§ WHAT TO DO
Recast the listing as a two-column CSV with columns "prompt" and "location": begin at the line that has "The width and" and stop after the line that has "[x=24, y=177]". Give one row per request, with its text and its answer each in a single quoted field, turn line breaks into spaces, and leave the pictures out.

§ PROVIDED ENTRIES

____________________

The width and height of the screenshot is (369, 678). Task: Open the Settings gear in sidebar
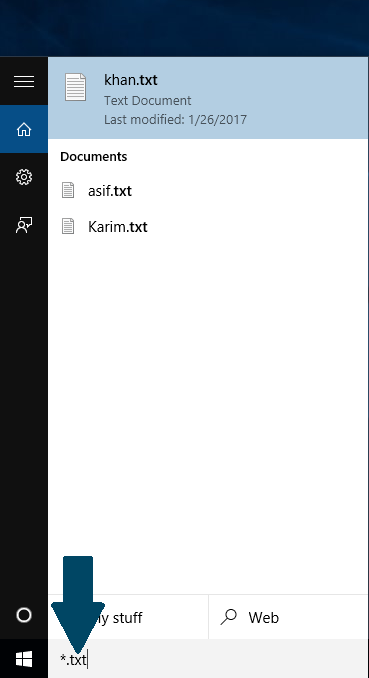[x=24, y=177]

____________________

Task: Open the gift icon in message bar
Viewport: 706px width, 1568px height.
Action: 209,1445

____________________

§ TASK SOLUTION
prompt,location
"The width and height of the screenshot is (369, 678). Task: Open the Settings gear in sidebar","[x=24, y=177]"